User Manual

Table Of Contents
80-13
Label Retention Mode
Label Retention Mode determines how the LSR handles the currently useless mapping from label to FEC it
received. In DU mode, the upstream LSR may receive a large number of <FEC, label> map sets from the
downstream LSR, in which case, only when the FEC in the map set is the local FEC next-hop of the upstream
LSR, this map set is meaningful for the label forwarding. MPLS defines two label retention modes to
determine the processing of currently useless map set.
Conservative Mode: the LSR will reserve the label mapping received from the neighbor LSR no
matter the neighbor is its next-hop or not. The advantage of this mode is that it only creates and
maintain the labels that meaningful for data forwarding, a very significant feature when the label
space is limited (ATM switching).
Liberal Mode: the LSR only save label maps from the neighbor LSR which is its next-hop. The
advantage of this mode is that the expense of processing route changes is very low; and the
disadvantage is many useless labels will be advertised and maintained.
In the Liberal label retention mode, LSR can adapt rapidly to route changes; in the Conservative mode, LSR
can distribute and save relatively less labels. The Conservative retention mode, together with the DoD mode,
usually applies to LSR with limited label space.
Some Basic Concepts of Label Switching
NHLFE: Next Hop Label Forwarding Entry. It is used to describe the operation to the label, including
Push and Swap.
FTN (FEC to NHLFE map): the process of mapping FEC to NHLFE on the Ingress router.
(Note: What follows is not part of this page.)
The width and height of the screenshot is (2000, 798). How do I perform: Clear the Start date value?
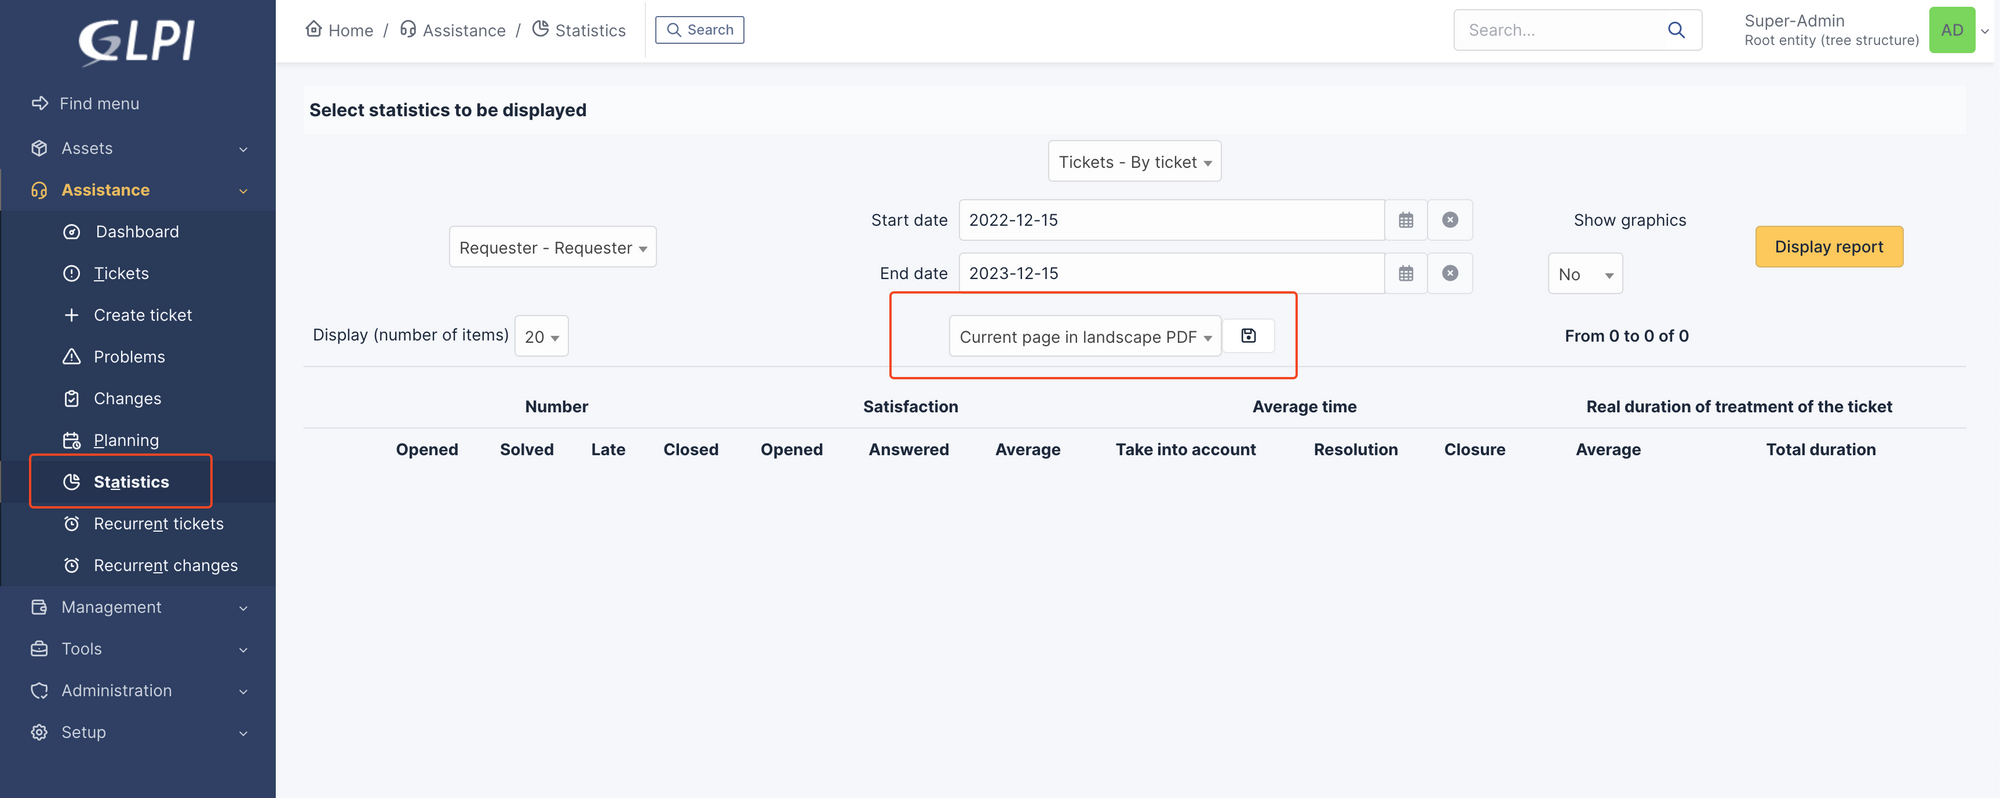pyautogui.click(x=1450, y=220)
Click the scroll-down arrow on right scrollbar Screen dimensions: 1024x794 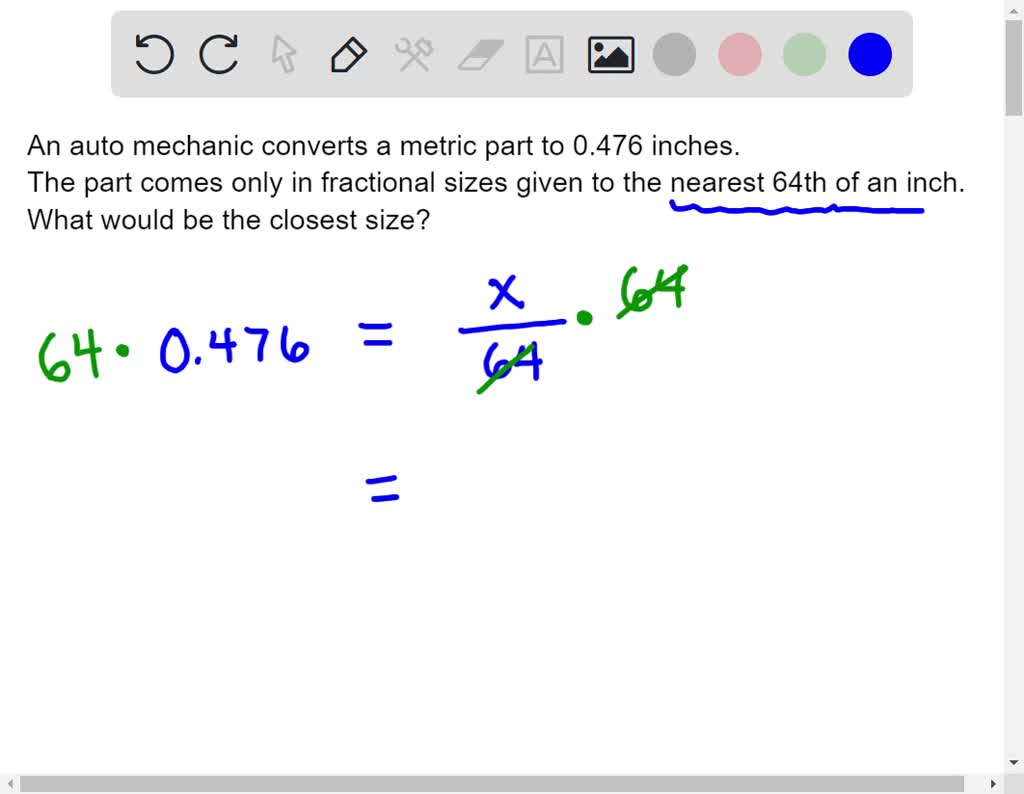(1015, 762)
ILM (Incoming Label Map): the process of mapping received labels to NHLFE by LSR.
The Label Switching Process
The Ingress LER divides the packets entering the network into FECs. The packets belonging to the same FEC
will follow the same path - LSP, in the MPLS domain. LSR will distribute a label for the incoming FEC packet
and forward it through the corresponding interface.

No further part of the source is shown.